▶ **What the task requires**: Please return only the lines from the one holding "You are a computer-use" through the one holding "Instruction: Click the", exactly as they appear in the records below, both ends included.

▶ **Extracted records**:
::::::::

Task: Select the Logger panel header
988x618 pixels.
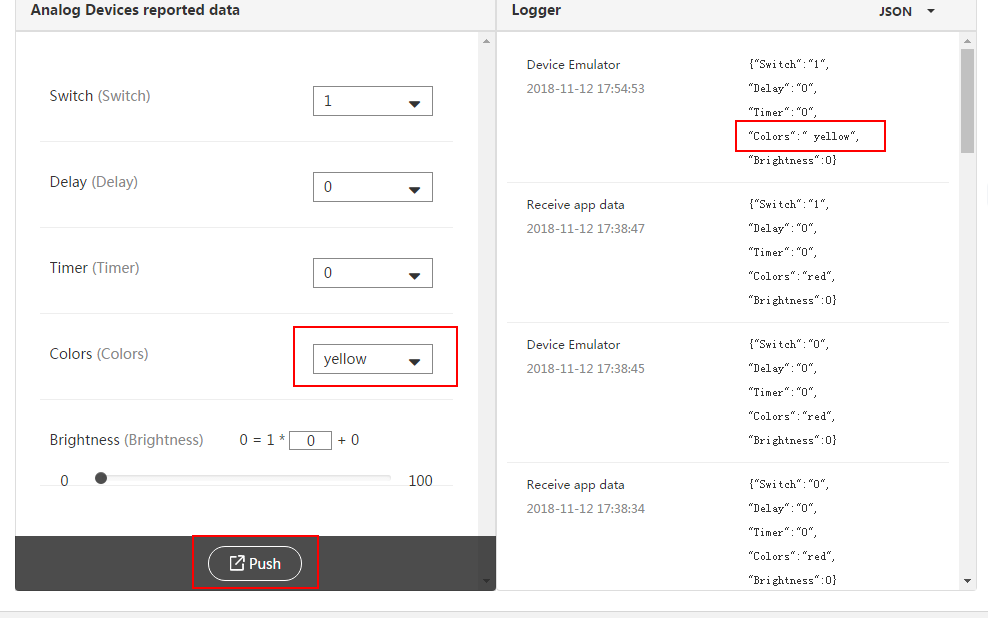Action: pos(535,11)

::::::::

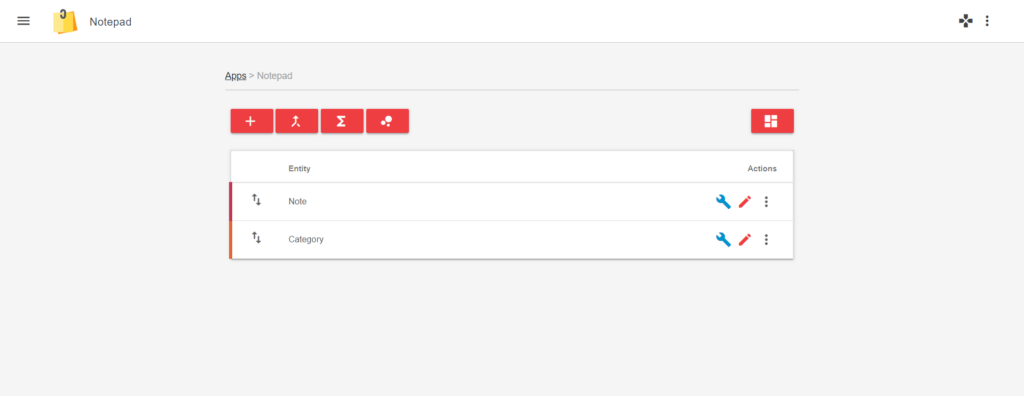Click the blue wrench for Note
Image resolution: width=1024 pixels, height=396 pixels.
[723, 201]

::::::::

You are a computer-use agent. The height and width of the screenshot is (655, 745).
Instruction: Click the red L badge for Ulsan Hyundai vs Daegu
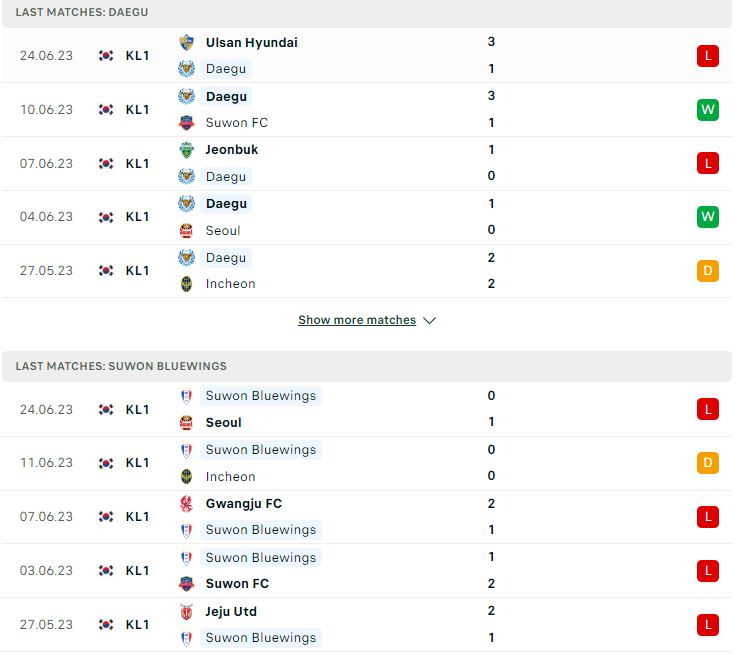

::::::::

▶ **Reply to the exercise**:
You are a computer-use agent. The height and width of the screenshot is (655, 745).
Instruction: Click the red L badge for Ulsan Hyundai vs Daegu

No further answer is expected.